▸ What the task requires: Copy out the records below word for word, leaving the pictures out of your answer.
-- Records for processing start --
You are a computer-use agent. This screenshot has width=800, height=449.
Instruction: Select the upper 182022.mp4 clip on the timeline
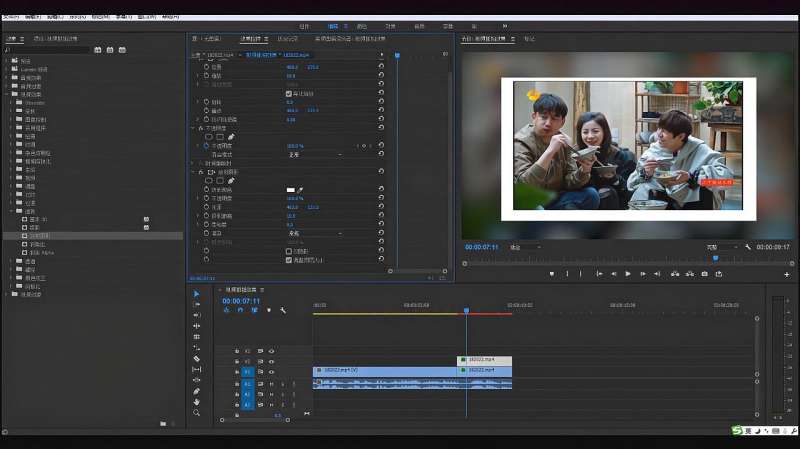click(485, 360)
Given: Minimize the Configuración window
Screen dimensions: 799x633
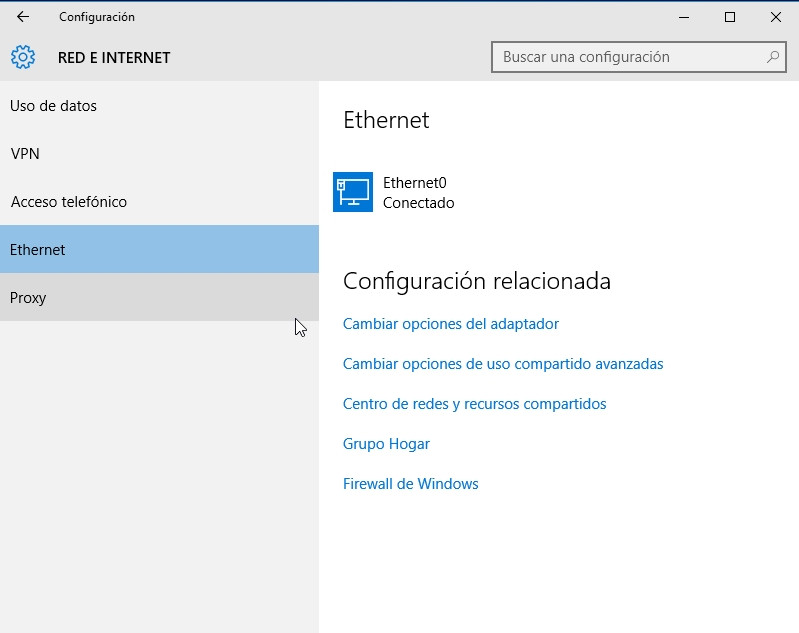Looking at the screenshot, I should tap(684, 17).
-- Records for processing end --
▸ Finished task:
You are a computer-use agent. This screenshot has width=800, height=449.
Instruction: Select the upper 182022.mp4 clip on the timeline
click(485, 360)
Given: Minimize the Configuración window
Screen dimensions: 799x633
Looking at the screenshot, I should tap(684, 17).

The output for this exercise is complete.